* [Extrait présenté]:
Pour sauver Kona de la faillite et d'une potentielle liquidation, les fondateurs originaux, Dan Gerhard et Jake Heilbron, ont racheté l'entreprise au groupe Kent Outdoors en mai 2024.
Ce sauvetage est intervenu après deux années tumultueuses sous la direction de Kent Outdoors, marquées par une gestion inadaptée à la culture de la marque, une crise de surstockage post-pandémie et un incident public embarrassant lors du salon Sea Otter Classic où le stand de la marque avait été démonté juste avant l'ouverture.
Voici les mesures clés prises par les fondateurs pour redresser l'entreprise :
Restructuration commerciale et arrêt du D2C : L'une des premières décisions fortes a été de suspendre les ventes directes aux consommateurs (D2C) pour recentrer la stratégie sur le réseau de près de 1 000 revendeurs locaux indépendants en Amérique du Nord et en Europe. Ils considèrent ces détaillants comme leurs alliés les plus précieux pour restaurer la confiance des clients.
Nouvelle politique tarifaire : Les fondateurs ont mis fin aux pratiques de rabais excessifs, comme les promotions « un acheté, un offert » (BOGO), qui avaient dévalorisé la marque. Grâce à une structure privée plus flexible et rationalisée, ils visent désormais à proposer des prix plus compétitifs tout en garantissant une meilleure valeur à long terme.

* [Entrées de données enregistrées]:
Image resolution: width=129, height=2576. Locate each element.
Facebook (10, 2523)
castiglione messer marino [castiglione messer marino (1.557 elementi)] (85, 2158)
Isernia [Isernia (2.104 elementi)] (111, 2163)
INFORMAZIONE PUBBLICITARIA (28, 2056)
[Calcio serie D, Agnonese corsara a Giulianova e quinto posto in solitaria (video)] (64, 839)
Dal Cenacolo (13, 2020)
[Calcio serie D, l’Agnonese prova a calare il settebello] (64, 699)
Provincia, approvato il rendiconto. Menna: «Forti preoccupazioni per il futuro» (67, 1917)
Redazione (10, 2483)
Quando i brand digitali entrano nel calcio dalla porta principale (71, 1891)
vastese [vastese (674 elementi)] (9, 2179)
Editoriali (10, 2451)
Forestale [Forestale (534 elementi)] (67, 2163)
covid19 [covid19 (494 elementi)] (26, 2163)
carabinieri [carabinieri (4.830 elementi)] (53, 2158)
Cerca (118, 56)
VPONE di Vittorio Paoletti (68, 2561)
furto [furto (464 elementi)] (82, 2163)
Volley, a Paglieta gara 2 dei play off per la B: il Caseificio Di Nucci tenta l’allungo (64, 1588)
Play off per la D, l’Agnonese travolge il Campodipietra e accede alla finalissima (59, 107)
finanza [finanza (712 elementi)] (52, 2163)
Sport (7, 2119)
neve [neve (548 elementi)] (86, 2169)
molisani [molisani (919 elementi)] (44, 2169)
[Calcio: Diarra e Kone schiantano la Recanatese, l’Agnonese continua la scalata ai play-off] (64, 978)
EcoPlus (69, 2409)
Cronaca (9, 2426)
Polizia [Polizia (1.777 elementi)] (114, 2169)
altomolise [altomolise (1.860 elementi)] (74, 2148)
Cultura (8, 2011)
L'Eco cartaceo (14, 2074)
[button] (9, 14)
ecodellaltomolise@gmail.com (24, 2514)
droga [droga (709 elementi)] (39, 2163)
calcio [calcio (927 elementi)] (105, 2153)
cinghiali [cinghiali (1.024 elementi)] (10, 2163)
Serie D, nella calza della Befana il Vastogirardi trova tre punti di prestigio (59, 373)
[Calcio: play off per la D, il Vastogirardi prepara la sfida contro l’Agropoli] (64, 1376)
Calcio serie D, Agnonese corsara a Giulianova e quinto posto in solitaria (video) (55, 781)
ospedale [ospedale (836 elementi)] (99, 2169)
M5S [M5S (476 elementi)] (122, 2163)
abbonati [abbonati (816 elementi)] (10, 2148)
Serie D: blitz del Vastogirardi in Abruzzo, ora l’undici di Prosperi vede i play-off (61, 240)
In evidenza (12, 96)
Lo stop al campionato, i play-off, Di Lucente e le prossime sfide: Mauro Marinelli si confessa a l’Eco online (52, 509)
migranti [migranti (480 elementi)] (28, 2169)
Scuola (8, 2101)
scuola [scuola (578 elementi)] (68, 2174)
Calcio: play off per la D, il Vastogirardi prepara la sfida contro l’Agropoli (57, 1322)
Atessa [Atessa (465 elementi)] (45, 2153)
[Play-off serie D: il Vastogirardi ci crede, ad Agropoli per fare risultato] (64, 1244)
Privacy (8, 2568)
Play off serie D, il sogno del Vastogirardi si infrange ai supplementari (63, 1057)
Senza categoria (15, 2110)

* [Mise en pratique]:
1. Relevez, dans le texte sur le rachat de Kona, toutes les difficultés qui ont marqué les deux années sous la direction de Kent Outdoors.
2. Prolongez le texte sur le rachat de Kona à partir de la dernière phrase donnée.

* [Corrigé de l'exercice]:
1.
- une gestion inadaptée à la culture de la marque
- une crise de surstockage post-pandémie
- un incident public embarrassant lors du salon Sea Otter Classic, où le stand de la marque avait été démonté juste avant l'ouverture

2.
Réengagement des talents historiques : Pour reconstruire l'entreprise, ils ont réembauché des employés clés qui avaient été licenciés ou étaient partis, notamment dans les secteurs du marketing, de l'informatique et de la gestion de produits.
Soutien des fournisseurs : Ils se sont appuyés sur des relations de longue date avec des partenaires industriels, comme Fairly Bikes (partenaire depuis 1988), pour sécuriser la production et le lancement de nouveaux modèles, tels que le Gravel Ouroboros.
Retour aux valeurs fondamentales : Le projet « Kona 3.0 » marque un retour aux racines de la marque : une entreprise décalée, orientée vers les cyclistes et gérée de manière organique, loin de la structure corporate rigide qui avait échoué à intégrer l'esprit de Kona.
Selon les sources, ce rachat rapide, conclu en seulement deux semaines, a été motivé par le désir des fondateurs de ne pas « laisser tomber » leurs employés, leurs revendeurs et les usines qui comptaient sur eux. Bien que des défis subsistent, notamment en termes de service après-vente et de gestion des garanties accumulées, le retour des fondateurs est perçu comme une lueur d'espoir pour la survie de cette marque iconique.